In the data below, which lines hold "dimensions"? Copy every one.

● **Records provided**:
▬▬▬▬▬▬▬▬▬▬

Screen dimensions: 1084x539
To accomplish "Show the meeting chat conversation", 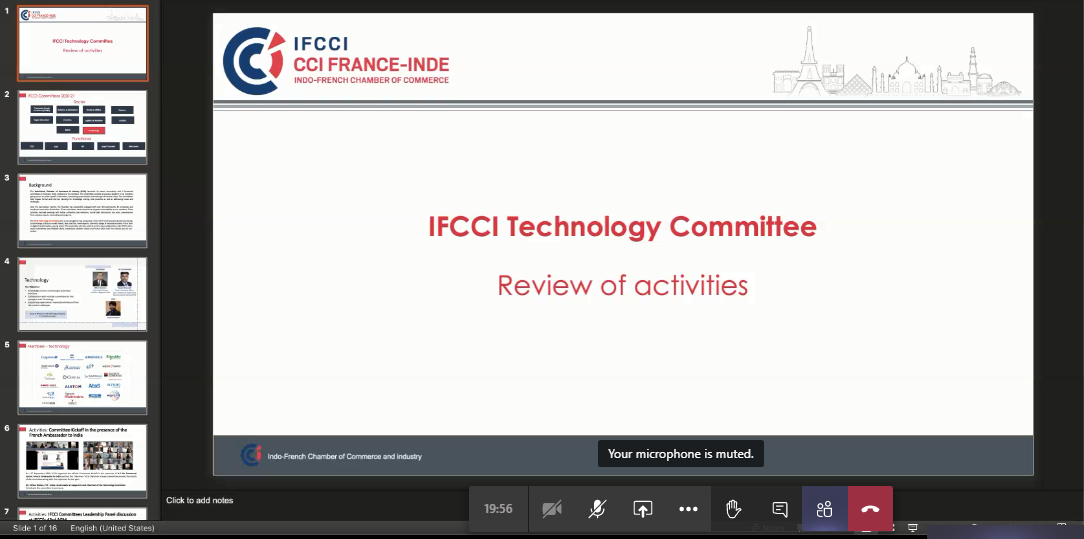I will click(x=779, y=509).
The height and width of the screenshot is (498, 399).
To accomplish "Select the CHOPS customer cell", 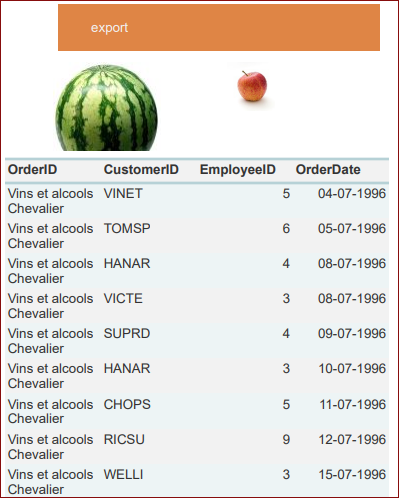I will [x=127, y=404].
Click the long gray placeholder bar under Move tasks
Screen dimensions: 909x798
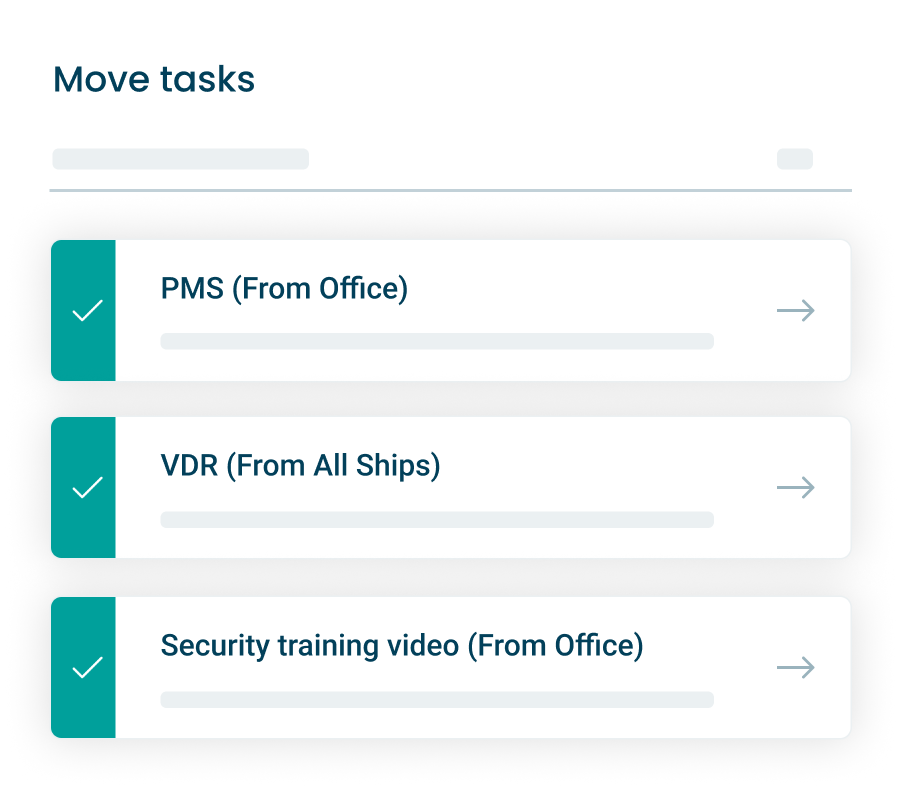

▬▬▬▬▬▬▬▬▬▬

● **Reply to the exercise**:
Screen dimensions: 1084x539
Screen dimensions: 909x798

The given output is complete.